Stored items:
::::

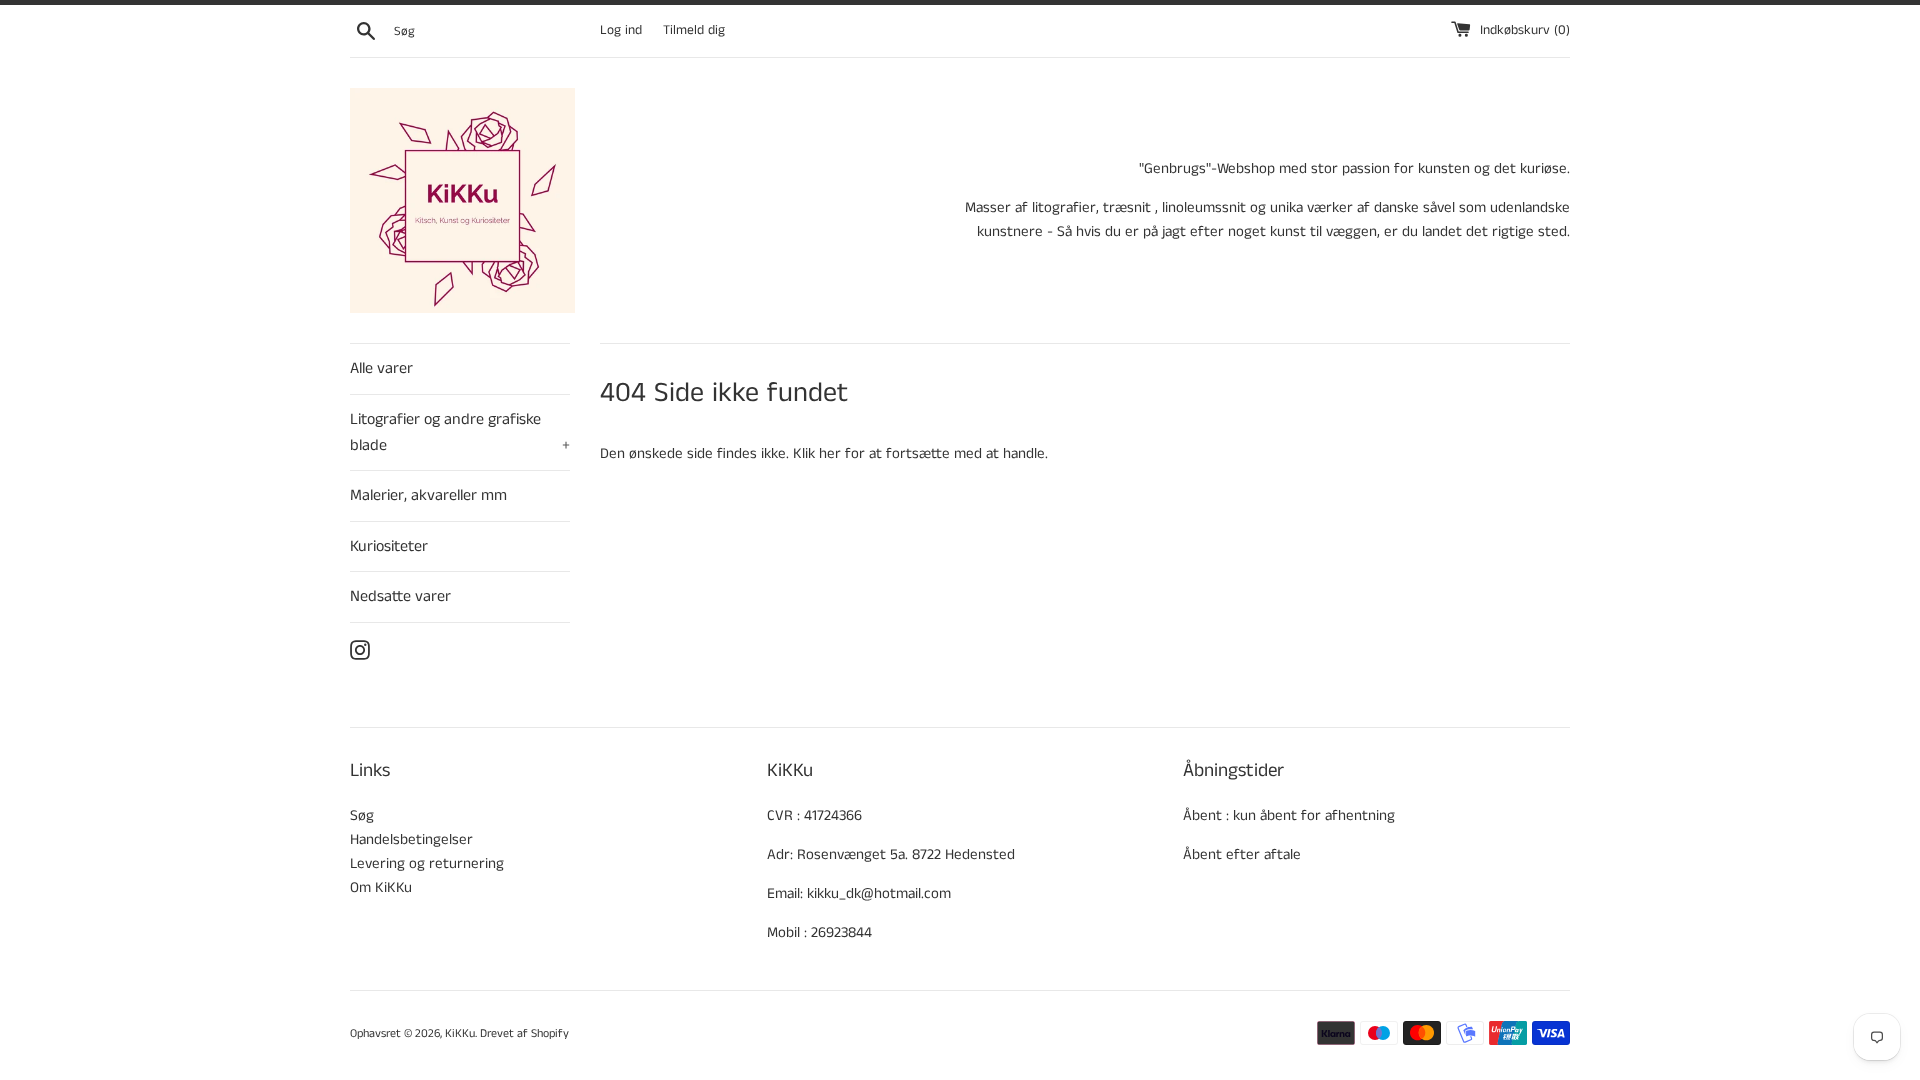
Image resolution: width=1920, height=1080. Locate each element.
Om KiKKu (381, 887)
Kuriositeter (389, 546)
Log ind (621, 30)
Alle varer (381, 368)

::::

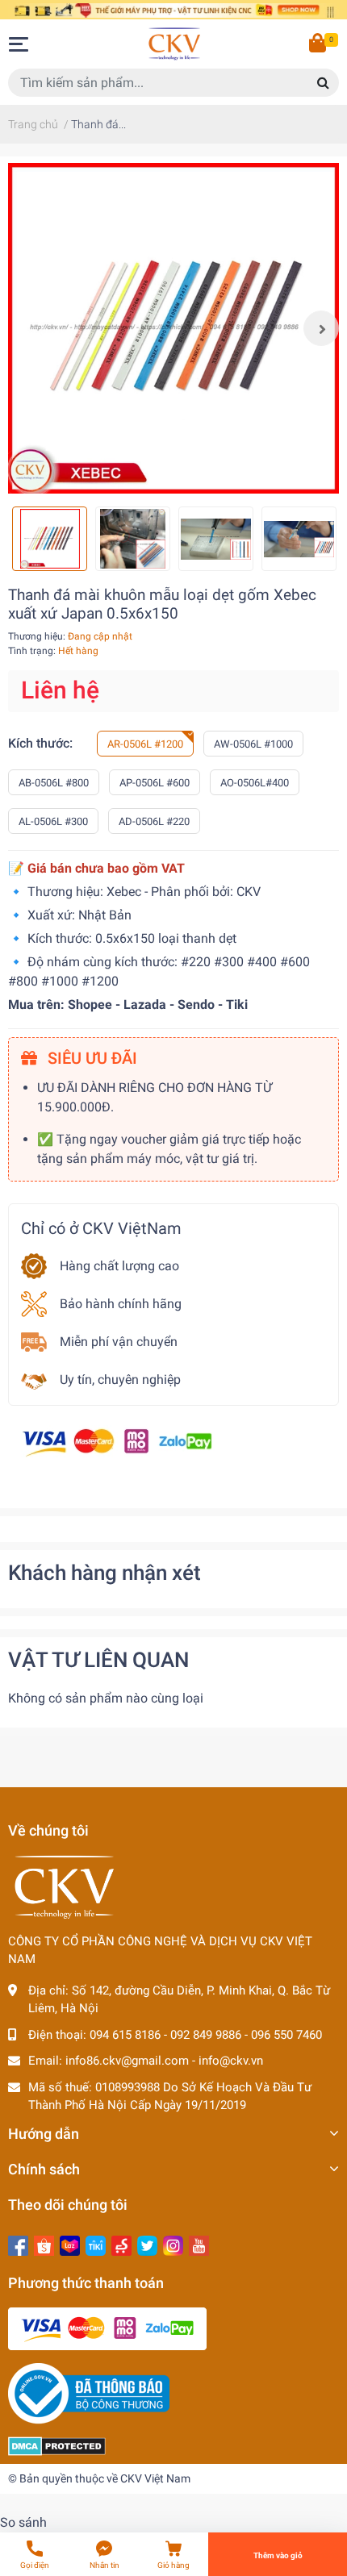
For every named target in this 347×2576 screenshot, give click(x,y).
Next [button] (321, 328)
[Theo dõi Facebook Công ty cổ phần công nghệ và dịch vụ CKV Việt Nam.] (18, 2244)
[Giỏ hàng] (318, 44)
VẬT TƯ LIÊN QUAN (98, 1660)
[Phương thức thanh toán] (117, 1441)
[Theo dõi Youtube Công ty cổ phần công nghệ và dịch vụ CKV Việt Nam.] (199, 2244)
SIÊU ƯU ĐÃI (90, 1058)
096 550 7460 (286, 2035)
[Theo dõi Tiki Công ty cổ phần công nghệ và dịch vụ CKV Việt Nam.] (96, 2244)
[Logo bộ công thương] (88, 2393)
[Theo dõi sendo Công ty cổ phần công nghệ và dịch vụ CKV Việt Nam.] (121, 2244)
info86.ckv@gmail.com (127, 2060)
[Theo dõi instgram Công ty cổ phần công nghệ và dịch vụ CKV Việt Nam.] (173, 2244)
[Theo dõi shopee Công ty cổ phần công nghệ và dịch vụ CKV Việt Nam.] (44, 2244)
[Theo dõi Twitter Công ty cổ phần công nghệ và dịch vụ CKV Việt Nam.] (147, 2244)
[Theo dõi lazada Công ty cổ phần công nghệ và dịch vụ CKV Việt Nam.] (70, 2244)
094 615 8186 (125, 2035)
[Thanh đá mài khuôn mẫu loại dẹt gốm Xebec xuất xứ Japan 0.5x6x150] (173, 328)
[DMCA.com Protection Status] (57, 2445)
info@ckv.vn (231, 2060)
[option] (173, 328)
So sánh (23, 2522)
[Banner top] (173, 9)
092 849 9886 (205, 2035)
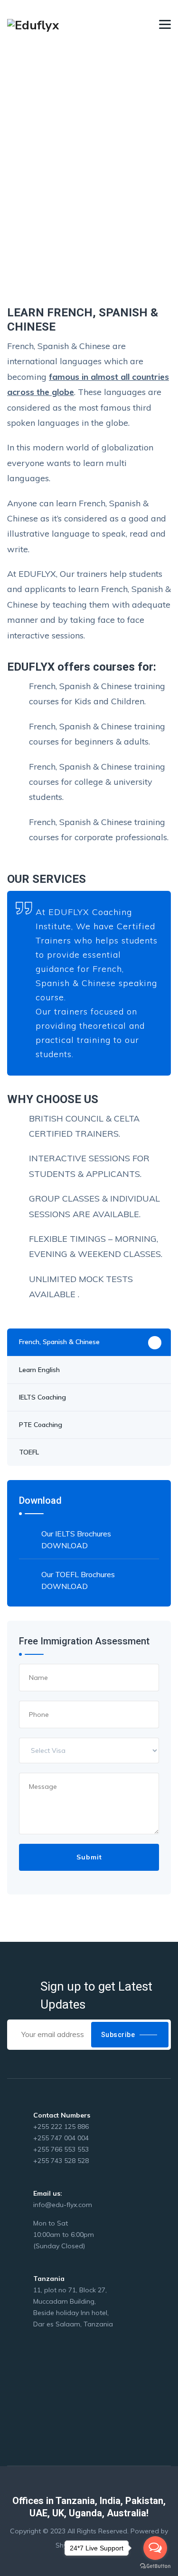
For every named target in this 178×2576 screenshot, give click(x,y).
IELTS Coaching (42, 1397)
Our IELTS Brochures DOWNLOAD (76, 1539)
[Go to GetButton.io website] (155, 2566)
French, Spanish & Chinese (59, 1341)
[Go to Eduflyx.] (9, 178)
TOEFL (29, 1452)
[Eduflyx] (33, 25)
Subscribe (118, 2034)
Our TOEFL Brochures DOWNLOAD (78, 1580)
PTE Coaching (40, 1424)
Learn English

::::

→ **WHAT THE TASK ASKS**:
Please go through the data above and copy every line that has the word "target".

→ **SOLUTION TO THIS TASK**:
For every named target in this 347×2576 screenshot, give click(x,y).
For every named target in this 178×2576 screenshot, give click(x,y).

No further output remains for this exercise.